We recognized an older woman who had also come to the clinic when Wyoming was last here in November. She would be memorable to almost anyone; that soft, grandmotherly look and manner that inspires you to want to care for her. She’s trying on reading glasses. She had done the same thing at the last brigade and I recalled that she didn’t have a need for reading glasses. Perhaps her memory is a little challenged. This time as before, two or three brigade members come to assist her. I inform them that she doesn’t need reading glasses. They ask her if she has difficulty reading and she answers that she doesn’t read. “What about sewing? Can you see the material and the thread?” “Yes,” she responds, “I can sew just fine.” She’s disappointed when they explain to her, as they had at the last brigade, that wearing reading glasses for her poor distance sight would not help her, and might even hurt her. Still, she and the brigade members are having a great time, laughing and conversing. Solicitous of her, the brigade members search out ways to help her. I think that they already had.
Laura spoke with one of the brigade members, thanking him for all the good work Wyoming is doing. He asked, sincerely, if in fact they really are doing any good. It’s a jarring question. A lot of brigades either never ask it, or answer it quickly and affirmatively to avoid their personal insecurity. But the question is the beginning of discernment, the beginning of mission. Everyone wants to feel helpful. It’s another thing entirely to actually be helpful. The former is about ego. The latter is about commitment. The question itself provides the map outlining the journey from ego to commitment.
On our second visit there was a meeting with the community leaders. The clinic has never been part of the Honduran health system and therefore has only been open when the University of Wyoming is present on brigade. The situation has changed now and there is a possibility for the clinic to be operational on a daily basis. This would mean regular health care for the inhabitants of Agua Salada and the surrounding areas. The community leaders expressed gratitude and praise for the committed individuals who have been coming to their village for years. They even spoke about memorializing them by hanging their photos on the walls. Then the community leaders expressed the fear they were feeling. If the clinic becomes part of the Honduran medical system would that mean that Wyoming would stop coming? Wyoming answered the question definitively. No, they would continue to come. They would continue to provide health care. They would stand by the side of the community as they developed. This response eased the fears of all present.
Is the University of Wyoming doing any good for the community and individuals of Agua Salada? Well, they built a clinic here. They’ve provided health care for years. The community is now poised to obtain regular, ongoing health care. They are known and respected by the residents. The community wants them to continue coming. Wyoming is committed to standing by their side. But even with all of that, the question is a scary one to ask, and even more elusive to answer. Though it is so tempting to document proof of our generosity, “good” is not subject to empirical measurement. It is only and always a thing of the heart.

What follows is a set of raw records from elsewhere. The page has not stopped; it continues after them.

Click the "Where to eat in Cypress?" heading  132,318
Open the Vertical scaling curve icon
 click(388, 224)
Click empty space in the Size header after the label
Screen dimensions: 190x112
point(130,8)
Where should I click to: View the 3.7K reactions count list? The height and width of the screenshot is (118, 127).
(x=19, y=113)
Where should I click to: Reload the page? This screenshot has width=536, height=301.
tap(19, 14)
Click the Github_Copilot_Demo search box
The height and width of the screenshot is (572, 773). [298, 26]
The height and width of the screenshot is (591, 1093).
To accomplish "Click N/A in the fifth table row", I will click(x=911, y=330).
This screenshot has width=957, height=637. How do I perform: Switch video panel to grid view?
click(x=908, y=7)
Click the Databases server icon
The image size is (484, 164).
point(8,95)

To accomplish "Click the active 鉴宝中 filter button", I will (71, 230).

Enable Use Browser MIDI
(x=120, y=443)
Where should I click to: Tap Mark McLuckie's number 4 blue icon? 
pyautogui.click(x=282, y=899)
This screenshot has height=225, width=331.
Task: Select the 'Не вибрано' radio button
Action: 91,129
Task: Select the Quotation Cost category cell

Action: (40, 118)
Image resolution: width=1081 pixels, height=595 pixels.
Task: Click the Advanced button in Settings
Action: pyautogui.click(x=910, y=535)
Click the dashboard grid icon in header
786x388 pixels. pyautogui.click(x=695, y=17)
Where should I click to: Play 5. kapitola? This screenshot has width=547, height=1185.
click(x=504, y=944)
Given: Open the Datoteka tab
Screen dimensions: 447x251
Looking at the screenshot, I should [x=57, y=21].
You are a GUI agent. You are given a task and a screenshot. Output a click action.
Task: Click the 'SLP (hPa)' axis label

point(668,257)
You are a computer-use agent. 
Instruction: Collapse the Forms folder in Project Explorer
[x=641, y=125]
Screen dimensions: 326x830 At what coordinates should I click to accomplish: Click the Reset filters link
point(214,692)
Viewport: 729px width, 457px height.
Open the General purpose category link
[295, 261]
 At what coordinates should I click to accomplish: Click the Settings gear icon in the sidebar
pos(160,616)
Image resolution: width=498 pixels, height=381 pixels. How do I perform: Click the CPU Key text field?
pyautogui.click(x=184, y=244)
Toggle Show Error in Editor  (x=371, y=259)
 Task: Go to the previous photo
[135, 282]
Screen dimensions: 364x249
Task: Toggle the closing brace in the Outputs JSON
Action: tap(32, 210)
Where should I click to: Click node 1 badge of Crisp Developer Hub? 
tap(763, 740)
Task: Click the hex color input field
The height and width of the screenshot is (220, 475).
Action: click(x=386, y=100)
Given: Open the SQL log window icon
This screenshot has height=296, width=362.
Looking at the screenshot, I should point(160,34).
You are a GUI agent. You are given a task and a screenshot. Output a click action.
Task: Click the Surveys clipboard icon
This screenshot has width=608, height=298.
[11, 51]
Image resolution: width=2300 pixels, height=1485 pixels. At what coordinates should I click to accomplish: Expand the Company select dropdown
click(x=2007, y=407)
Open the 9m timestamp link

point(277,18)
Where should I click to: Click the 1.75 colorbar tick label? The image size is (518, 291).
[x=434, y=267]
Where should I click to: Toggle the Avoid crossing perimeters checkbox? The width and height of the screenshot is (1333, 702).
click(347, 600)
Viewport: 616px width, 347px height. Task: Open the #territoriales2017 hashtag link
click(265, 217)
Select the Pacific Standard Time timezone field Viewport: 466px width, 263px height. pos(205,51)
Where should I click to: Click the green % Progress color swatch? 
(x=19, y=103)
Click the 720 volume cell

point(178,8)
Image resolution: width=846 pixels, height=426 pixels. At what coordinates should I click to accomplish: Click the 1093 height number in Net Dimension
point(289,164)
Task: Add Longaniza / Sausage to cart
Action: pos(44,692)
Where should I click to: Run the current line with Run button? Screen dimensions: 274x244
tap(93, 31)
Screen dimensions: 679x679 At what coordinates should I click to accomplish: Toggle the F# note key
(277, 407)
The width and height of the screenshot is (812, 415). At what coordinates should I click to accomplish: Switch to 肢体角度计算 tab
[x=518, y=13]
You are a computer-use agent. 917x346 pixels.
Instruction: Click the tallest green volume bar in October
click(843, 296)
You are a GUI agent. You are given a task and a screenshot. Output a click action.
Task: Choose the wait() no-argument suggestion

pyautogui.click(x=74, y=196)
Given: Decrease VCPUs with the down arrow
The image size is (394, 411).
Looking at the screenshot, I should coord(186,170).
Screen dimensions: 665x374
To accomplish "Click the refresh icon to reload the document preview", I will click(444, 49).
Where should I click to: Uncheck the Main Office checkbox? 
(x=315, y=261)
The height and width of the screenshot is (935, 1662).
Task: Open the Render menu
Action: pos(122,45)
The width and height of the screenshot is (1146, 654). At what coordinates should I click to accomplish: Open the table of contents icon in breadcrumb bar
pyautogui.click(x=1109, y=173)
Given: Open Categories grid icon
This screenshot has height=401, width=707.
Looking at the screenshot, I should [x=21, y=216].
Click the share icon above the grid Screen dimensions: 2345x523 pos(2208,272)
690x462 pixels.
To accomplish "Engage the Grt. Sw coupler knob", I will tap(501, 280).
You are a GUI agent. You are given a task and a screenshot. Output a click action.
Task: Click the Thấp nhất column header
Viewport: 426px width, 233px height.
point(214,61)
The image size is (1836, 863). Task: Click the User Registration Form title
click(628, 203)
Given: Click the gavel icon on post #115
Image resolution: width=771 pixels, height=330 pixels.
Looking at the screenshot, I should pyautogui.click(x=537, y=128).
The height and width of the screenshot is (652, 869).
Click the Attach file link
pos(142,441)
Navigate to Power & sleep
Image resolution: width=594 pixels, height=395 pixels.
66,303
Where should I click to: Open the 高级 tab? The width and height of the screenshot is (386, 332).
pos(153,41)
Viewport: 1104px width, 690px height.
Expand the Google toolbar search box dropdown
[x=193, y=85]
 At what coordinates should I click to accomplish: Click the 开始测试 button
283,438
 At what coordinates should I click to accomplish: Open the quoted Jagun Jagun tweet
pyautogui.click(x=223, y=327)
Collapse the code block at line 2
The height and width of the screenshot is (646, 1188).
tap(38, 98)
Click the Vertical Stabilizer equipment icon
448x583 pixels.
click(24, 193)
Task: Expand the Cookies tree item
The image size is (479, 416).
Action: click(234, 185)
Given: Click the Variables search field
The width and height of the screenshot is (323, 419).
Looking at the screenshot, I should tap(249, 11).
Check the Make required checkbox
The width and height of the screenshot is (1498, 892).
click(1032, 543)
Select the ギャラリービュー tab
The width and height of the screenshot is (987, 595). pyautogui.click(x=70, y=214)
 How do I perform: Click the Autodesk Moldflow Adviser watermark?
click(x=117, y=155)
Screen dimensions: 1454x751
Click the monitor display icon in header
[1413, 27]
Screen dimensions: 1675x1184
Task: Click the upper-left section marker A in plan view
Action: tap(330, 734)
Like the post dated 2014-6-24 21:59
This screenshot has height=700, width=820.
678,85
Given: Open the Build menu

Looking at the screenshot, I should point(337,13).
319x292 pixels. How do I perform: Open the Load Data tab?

When Wyoming next returns to Agua Salada, I suspect we’ll see the older woman return again. She will again search the reading glasses, again be dismayed that the glasses will not help her, and again find comfort in gathering around her two or three young Americans. They’ll talk and laugh and gently lead her about, searching out ways that they might help her. Once again, the question will be asked. Once again, the answer will elude us. The question, however, is so much more important than the answer.